Dans une rare sortie du genre, mais surtout à quelques semaines du dévoilement du prochain budget du gouvernement Legault, l’Autorité régionale de transport métropolitain (ARTM) durcit le ton contre les sociétés de transport, exhortant celles-ci à cesser leurs « menaces » de réduction de service.

« C’est trop facile de prendre l’usager en otage », affirme le directeur général de l’ARTM, Benoit Gendron, en entrevue avec La Presse.

Il réagissait ainsi aux propos de plusieurs opérateurs qui s’inquiètent de devoir réduire le service si de nouveaux fonds ne sont pas débloqués par Québec. Mardi, dans Le Devoir, le directeur général d’exo, Sylvain Yelle, a dit craindre de tomber dans une « spirale de décroissance » sans le soutien requis de Québec, qu’il chiffre à tout près de 30 millions.

La semaine dernière, la Société de transport de Montréal (STM) avait quant à elle annoncé des coupes de 18 millions, en garantissant toutefois qu’elles ne toucheront « absolument pas » à la qualité du service.
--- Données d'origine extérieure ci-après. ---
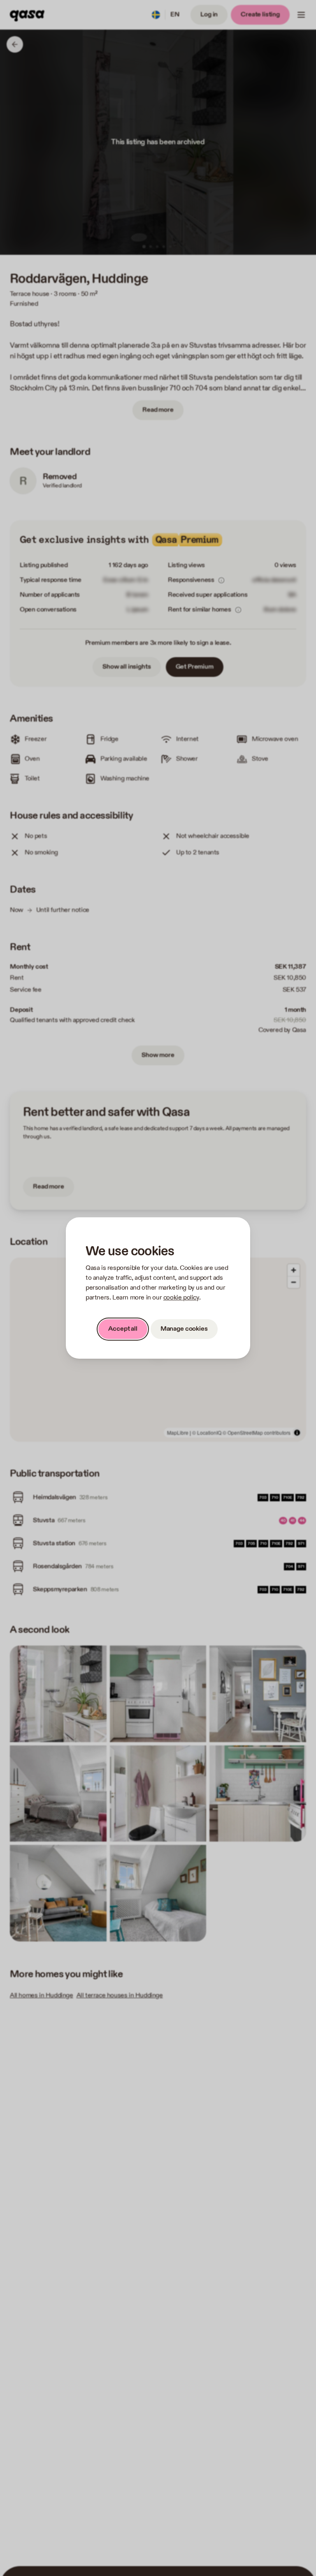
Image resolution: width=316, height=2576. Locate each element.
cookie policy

Des experts consultés par La Presse se sont néanmoins montrés « sceptiques » face à cette promesse. L’idée « d’optimiser » le service dans le métro et les autobus avait été évoquée en novembre par la STM, ce qui pourrait se traduire par des baisses de service à certains moments si la situation financière ne change pas.

Ailleurs dans le Grand Montréal, la Société de transport de Laval (STL) et le Réseau de transport de Longueuil (RTL) envisagent aussi des réductions de service si les investissements ne sont pas au rendez-vous.
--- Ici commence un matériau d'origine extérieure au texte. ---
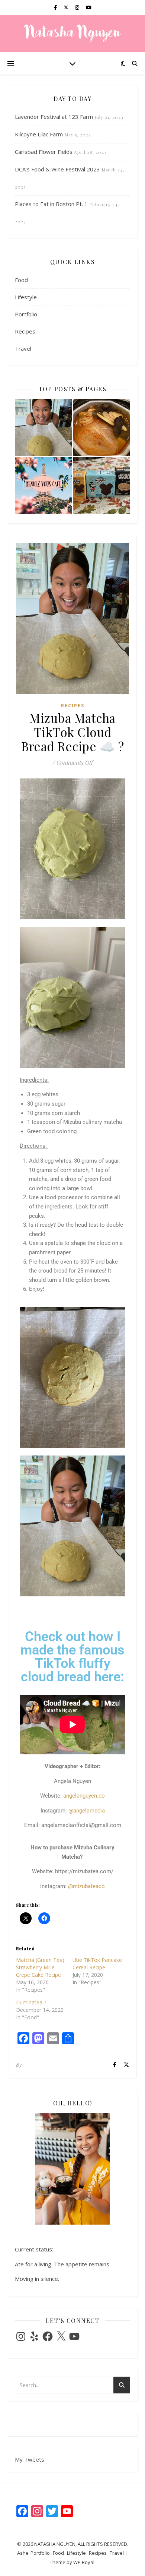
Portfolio (26, 314)
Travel (23, 348)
« Une condition catégorique »

N’empêche, Benoit Gendron déplore que les discussions sur le financement se fassent dorénavant « sur la place publique ». « On veut dire aujourd’hui que non, on n’acceptera pas que les usagers écopent de la situation. C’est une condition catégorique pour nous. Les sociétés ont négocié des ententes pour l’année 2023 et elles prévoient le maintien des niveaux de service de 2022. Tout ça a été adopté à notre dernier C. A. la semaine dernière, le 23 février », ajoute le gestionnaire.

Il révèle au passage que l’ARTM a déjà convenu, la semaine dernière, d’augmenter de 4,4 % la rémunération des sociétés de transport, et ce, « pour le même niveau de service ».

Quand j’intègre les demandes au-delà du cadre financier autorisé, les demandes des opérateurs sont entre 8 et 12 %, donc on verra à la lumière des sommes de Québec les choix qu’on aura à faire. Mais il ne faut en aucun cas réduire le service.

Benoit Gendron, directeur général de l’ARTM

« On est toujours en discussion avec le gouvernement du Québec. La ministre [Geneviève Guilbault] va aussi lancer une série de rencontres qui vont débuter tout de suite après le budget, pour justement voir comment on peut arrêter de prendre les usagers en otage », souligne encore M. Gendron.

En annonçant ces consultations au début de février, la ministre des Transports et de la Mobilité durable avait toutefois prévenu d’emblée que l’idée d’une nouvelle taxation pour financer le transport collectif semblait peu probable. Or, une taxe kilométrique est l’une des solutions favorisées par la Communauté métropolitaine de Montréal, qui mène actuellement une vaste étude sur le sujet.

Mme Guilbault, elle, dit plutôt vouloir « rationaliser » les dépenses en transport collectif et mettre sur pied un plan de financement sur cinq ans d’ici la fin de 2023.

Pendant ce temps, l’ARTM est toujours devant un manque à gagner considérable de 500 millions de dollars, un trou justement devenu béant en raison des investissements pour soutenir les activités des opérateurs, selon son directeur général. « Les choses vont débouler d’ici les prochaines semaines », promet toutefois M. Gendron.

Solutions à trouver

Depuis plusieurs mois, c’est toute l’industrie du transport collectif qui est dans une impasse. Au Québec, le manque à gagner risque d’atteindre les 900 millions d’ici cinq ans, les revenus provenant des usagers ayant fortement diminué durant la pandémie. Dans les sociétés de transport, un consensus se dégage clairement : il faut diversifier les sources de revenus.

Le gouvernement Legault doit déposer son prochain budget le 21 mars. Le ministre des Finances, Eric Girard, a soutenu que ce budget allait « donner le ton » aux engagements pris par la Coalition avenir Québec en campagne électorale, qui a promis de baisser les impôts « dès la première année » de ce deuxième mandat.

« En transport, il faut qu’il y ait une solution à court terme concernant le déficit de la STM qui est lié directement à la baisse de fréquentation à cause de la pandémie. Ce n’est pas en lien avec des raisons de mauvaise gestion ou de choix », avait indiqué la mairesse de Montréal, Valérie Plante, dans la foulée.